Return the material below line for line, unchanged, but omit the pictures.

-- -- --

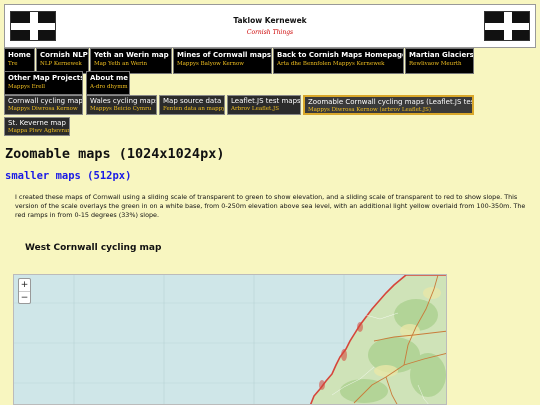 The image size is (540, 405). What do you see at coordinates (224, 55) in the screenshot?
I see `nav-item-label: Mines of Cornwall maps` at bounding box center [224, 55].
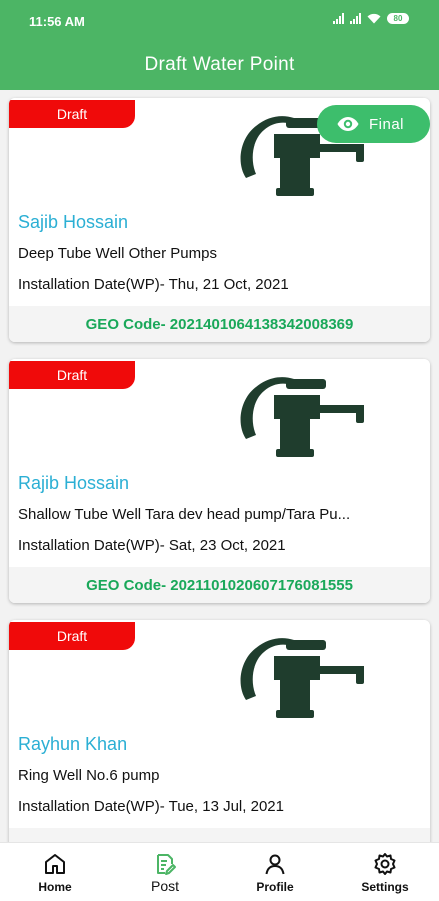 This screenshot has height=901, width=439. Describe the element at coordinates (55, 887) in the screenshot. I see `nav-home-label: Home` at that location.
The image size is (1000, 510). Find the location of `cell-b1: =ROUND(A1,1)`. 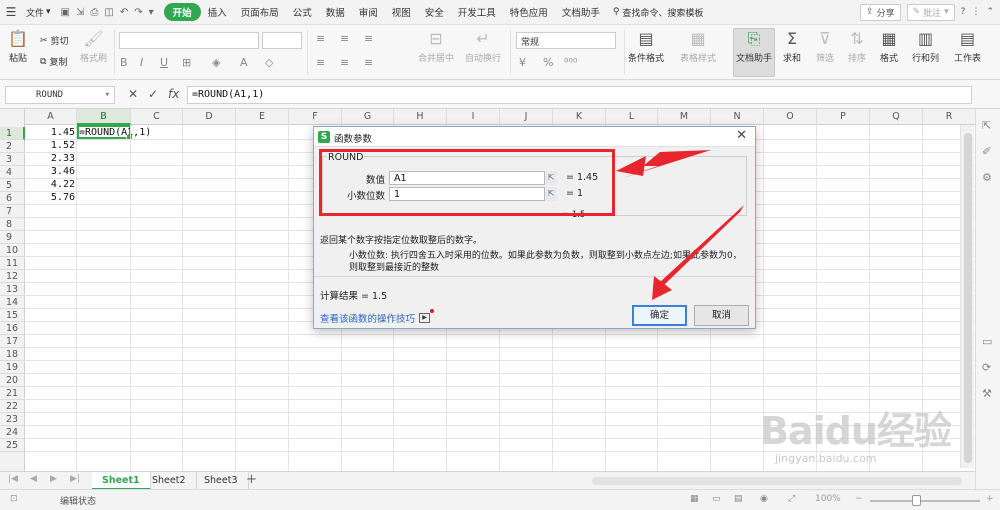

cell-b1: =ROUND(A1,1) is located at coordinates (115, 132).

-- -- --

» RESULT OF THE TASK:
 The image size is (540, 405). What do you see at coordinates (224, 55) in the screenshot?
I see `nav-item-label: Mines of Cornwall maps` at bounding box center [224, 55].
 This screenshot has height=901, width=439. Describe the element at coordinates (55, 887) in the screenshot. I see `nav-home-label: Home` at that location.
The image size is (1000, 510). Find the location of `cell-b1: =ROUND(A1,1)`. 

cell-b1: =ROUND(A1,1) is located at coordinates (115, 132).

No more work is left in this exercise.